→ Data under study:

▼▼▼

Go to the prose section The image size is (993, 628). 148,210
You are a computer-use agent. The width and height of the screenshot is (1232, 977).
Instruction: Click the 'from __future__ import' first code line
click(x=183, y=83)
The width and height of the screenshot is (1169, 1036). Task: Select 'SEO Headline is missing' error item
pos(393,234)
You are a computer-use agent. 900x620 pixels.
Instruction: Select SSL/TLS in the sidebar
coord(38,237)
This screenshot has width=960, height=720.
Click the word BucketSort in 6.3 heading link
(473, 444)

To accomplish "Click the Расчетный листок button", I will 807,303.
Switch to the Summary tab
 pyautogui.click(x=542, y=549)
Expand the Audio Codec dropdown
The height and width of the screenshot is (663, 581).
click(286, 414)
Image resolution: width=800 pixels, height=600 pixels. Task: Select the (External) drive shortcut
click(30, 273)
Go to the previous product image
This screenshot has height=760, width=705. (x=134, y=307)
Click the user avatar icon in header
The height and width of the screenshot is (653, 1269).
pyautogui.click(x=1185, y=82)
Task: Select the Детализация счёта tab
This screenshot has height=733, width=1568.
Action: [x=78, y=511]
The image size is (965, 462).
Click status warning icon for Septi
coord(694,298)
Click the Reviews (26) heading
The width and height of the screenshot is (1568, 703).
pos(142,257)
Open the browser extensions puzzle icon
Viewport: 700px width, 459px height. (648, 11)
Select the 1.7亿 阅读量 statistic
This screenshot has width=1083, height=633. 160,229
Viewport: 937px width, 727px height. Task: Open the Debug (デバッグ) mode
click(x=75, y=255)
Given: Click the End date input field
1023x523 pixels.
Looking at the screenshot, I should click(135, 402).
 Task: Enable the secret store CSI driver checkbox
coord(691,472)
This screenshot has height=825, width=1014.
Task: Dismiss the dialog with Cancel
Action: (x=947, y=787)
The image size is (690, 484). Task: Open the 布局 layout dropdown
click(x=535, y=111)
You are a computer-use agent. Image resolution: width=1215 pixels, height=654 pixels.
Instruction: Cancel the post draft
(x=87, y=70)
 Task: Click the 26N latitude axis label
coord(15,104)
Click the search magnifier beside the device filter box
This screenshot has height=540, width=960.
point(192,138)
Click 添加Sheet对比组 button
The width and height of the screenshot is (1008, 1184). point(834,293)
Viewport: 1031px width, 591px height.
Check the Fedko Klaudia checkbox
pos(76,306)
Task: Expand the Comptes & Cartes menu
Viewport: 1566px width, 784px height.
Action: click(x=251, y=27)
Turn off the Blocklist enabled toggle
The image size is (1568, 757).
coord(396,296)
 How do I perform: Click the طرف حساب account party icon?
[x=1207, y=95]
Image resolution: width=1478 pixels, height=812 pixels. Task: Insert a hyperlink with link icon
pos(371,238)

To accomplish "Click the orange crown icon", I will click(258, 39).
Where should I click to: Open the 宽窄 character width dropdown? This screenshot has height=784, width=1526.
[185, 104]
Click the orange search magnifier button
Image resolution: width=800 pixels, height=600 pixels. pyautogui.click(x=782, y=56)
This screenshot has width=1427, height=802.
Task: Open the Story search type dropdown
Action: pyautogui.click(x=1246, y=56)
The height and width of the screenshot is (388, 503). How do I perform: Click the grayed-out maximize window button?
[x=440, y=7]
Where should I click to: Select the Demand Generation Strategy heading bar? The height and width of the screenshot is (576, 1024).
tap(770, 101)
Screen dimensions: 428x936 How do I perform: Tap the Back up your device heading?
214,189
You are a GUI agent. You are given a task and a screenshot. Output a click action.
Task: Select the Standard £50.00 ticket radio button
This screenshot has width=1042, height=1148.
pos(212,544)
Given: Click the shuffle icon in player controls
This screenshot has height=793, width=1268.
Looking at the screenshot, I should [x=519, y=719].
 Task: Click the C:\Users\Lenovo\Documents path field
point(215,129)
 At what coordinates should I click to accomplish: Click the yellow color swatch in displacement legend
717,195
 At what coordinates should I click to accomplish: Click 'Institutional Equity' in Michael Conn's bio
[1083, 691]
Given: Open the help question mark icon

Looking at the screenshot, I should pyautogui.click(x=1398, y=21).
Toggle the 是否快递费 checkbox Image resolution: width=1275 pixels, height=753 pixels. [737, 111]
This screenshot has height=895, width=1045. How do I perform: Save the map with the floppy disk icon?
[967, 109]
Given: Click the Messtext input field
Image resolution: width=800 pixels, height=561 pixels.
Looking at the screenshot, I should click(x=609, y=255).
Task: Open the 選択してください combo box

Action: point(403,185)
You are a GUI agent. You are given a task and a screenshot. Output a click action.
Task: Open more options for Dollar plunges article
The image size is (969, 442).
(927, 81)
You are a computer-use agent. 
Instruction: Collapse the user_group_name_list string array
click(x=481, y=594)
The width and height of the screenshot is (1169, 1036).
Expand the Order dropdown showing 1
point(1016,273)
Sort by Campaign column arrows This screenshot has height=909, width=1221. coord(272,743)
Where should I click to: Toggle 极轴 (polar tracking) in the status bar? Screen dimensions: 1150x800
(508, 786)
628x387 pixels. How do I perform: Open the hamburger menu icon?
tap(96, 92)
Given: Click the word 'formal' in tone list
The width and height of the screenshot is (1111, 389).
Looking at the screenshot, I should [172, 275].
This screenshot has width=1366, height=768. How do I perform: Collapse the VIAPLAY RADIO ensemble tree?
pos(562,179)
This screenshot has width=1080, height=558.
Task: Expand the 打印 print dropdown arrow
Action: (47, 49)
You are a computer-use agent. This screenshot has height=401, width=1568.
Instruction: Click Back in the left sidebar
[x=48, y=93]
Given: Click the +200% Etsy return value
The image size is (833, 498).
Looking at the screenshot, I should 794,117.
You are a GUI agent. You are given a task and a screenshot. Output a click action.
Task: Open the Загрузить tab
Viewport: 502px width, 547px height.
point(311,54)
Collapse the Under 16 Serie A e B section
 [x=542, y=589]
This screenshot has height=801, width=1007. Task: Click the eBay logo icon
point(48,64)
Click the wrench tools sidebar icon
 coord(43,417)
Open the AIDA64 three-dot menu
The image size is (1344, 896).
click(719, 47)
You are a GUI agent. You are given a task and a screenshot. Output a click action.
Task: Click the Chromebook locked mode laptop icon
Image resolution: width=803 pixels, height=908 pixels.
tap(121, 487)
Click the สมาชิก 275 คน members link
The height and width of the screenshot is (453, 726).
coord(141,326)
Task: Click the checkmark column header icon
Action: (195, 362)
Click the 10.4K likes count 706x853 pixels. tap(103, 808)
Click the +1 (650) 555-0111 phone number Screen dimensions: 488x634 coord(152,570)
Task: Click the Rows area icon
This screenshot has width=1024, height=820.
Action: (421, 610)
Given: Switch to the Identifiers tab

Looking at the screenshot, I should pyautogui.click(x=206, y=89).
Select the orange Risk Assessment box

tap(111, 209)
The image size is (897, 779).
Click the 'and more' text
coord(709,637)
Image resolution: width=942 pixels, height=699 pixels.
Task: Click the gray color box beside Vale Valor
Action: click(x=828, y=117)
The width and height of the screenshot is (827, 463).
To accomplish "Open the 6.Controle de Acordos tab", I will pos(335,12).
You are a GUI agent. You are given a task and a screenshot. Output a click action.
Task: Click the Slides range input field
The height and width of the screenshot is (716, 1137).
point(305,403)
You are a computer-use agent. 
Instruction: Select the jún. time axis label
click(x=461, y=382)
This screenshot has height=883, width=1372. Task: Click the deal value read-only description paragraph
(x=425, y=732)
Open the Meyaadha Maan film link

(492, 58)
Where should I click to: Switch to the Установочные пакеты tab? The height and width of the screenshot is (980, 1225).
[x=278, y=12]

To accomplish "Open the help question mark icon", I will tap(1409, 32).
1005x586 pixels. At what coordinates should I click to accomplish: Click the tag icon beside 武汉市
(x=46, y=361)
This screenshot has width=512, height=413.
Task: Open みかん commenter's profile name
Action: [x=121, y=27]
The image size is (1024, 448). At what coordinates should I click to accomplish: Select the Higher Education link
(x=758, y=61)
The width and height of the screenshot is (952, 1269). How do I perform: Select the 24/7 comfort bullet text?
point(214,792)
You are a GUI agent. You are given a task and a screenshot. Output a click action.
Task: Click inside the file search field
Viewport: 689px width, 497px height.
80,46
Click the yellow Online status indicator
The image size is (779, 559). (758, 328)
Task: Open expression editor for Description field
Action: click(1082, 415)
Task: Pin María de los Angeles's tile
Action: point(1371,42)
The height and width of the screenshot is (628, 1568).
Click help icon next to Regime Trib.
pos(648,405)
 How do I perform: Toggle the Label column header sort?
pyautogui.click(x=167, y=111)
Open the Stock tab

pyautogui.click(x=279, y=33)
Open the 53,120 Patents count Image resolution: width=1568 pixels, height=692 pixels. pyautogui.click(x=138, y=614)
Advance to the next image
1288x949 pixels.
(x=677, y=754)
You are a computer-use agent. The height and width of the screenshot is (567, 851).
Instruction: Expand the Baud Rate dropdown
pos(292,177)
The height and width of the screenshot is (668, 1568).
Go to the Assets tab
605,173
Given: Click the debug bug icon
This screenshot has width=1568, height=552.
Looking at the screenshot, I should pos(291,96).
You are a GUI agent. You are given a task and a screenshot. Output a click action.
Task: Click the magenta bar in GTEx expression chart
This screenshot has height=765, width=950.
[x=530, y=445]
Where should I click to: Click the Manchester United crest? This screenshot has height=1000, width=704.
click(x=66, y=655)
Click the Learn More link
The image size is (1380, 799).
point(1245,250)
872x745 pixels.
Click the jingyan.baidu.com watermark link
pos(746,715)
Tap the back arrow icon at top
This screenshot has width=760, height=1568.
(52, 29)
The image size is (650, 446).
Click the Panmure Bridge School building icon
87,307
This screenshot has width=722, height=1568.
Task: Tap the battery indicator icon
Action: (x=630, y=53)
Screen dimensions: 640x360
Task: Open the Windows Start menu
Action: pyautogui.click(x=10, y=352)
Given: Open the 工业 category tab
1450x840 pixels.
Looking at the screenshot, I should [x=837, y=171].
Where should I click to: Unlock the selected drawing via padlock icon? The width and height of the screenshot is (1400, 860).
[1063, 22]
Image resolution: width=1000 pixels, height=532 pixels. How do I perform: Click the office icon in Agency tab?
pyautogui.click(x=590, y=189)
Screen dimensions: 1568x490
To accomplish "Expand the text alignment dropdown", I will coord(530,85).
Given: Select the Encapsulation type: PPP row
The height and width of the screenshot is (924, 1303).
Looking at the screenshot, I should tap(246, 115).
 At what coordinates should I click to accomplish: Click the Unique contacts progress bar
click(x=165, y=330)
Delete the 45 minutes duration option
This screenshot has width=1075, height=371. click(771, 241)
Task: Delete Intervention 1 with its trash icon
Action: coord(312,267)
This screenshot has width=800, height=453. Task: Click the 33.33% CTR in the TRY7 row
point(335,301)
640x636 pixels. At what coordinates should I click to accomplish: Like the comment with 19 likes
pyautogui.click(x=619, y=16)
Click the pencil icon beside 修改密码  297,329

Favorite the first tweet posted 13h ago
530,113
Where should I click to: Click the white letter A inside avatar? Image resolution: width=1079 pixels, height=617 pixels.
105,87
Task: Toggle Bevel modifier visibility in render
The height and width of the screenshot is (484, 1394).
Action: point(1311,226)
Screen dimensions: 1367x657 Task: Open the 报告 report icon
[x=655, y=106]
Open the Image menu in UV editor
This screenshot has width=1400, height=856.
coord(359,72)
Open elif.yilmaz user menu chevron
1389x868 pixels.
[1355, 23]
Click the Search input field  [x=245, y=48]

▲▲▲

→ Exercise instructions:
Go through the listing above and write out exactly the lines starting with the one holding "Switch to the Summary tab" and running through the one holding "Task: Select the Детализация счёта tab", ends included, and no others.

→ Answer section:
Switch to the Summary tab
 pyautogui.click(x=542, y=549)
Expand the Audio Codec dropdown
The height and width of the screenshot is (663, 581).
click(286, 414)
Image resolution: width=800 pixels, height=600 pixels. Task: Select the (External) drive shortcut
click(30, 273)
Go to the previous product image
This screenshot has height=760, width=705. (x=134, y=307)
Click the user avatar icon in header
The height and width of the screenshot is (653, 1269).
pyautogui.click(x=1185, y=82)
Task: Select the Детализация счёта tab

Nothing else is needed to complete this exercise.